August 31, 2018 - 18:22

Visitors to the former royal capital city of Huế during the National Day holiday can enjoy a fruit festival, which commences on Thursday and ends late Sunday.

Yes: Peeled pomelo to give visitors their first taste of the fruit. — VNS Photo Phước Bửu
Viet Nam News

THỪA THIÊN-HUẾ — Visitors to the former royal capital city of Huế during the National Day holiday can enjoy a fruit festival, which commences on Thursday and ends late Sunday.

The four-day fruit festival is held annually to honour a local endemic fruit tree, thanh trà, which is a species of pomelo. A thanh trà fruit is often a smaller size and has smoother skin compared to other types of pomelo.

Huế is the only locality in the country where this citrus fruit grows well. The fruit has become famous due to its unique taste and flavour. It is sweeter, and has no light bitter taste found in other types of pomelo. It also has a light mint flavour.

The fruit has become renowned because it was famously reserved for only the royal family members of the Nguyễn Dynasty (1802-1945).

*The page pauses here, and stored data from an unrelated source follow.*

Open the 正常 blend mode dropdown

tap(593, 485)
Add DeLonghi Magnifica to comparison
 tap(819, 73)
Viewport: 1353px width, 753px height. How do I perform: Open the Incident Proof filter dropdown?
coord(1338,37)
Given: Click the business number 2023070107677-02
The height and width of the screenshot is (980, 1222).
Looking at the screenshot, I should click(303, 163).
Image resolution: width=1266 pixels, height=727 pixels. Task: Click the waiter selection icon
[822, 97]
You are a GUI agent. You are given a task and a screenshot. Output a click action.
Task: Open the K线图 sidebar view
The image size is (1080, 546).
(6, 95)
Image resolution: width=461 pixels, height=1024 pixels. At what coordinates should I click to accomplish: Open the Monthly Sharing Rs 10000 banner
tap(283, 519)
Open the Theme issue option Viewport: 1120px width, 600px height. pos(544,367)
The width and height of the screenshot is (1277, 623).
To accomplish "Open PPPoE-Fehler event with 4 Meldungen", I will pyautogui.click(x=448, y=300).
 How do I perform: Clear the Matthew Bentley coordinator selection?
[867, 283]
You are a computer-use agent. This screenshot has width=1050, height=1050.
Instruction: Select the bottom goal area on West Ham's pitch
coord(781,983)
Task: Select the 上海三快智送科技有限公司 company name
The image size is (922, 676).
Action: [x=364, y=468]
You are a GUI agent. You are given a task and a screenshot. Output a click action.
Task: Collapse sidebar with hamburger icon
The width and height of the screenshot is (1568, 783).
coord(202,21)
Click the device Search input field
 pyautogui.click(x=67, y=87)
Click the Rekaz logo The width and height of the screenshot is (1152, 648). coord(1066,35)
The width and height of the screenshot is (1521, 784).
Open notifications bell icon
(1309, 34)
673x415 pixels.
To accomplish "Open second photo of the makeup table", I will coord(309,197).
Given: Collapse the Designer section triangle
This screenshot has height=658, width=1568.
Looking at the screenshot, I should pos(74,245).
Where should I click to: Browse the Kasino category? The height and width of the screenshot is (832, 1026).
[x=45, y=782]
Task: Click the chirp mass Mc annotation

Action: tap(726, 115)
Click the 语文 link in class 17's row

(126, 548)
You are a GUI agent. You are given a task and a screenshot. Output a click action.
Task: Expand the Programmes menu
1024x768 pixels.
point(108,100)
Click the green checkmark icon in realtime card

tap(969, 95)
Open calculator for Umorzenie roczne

During the four days of the festival, organisers set up about 100 stands and stalls in the centre of Thủy Biều Commune, an outlying area 3km west of the city centre, to showcase fruits from villages including  Nguyệt Biều, Lương Quán and Lại Bằng.

Originally, the citrus tree was grown only in those three villages, where alluvia soil was deposited annually by the Hương and Bồ rivers. A decade ago, farmers in other regions around Huế started planting the trees to meet the increasing needs of this specialty fruit from localities around the country.

Experts however said the fruits grown outside those three villages aren’t as tasty and explained that the difference is due to the different soil.

Hoàng Thị Có, a grower in Nguyệt Biều, said the farming of the fruit tree was a family tradition of the villagers.

Có said one tree lives a maximum of 80 years and they bred new trees by cutting the strong mature branches of the old tree.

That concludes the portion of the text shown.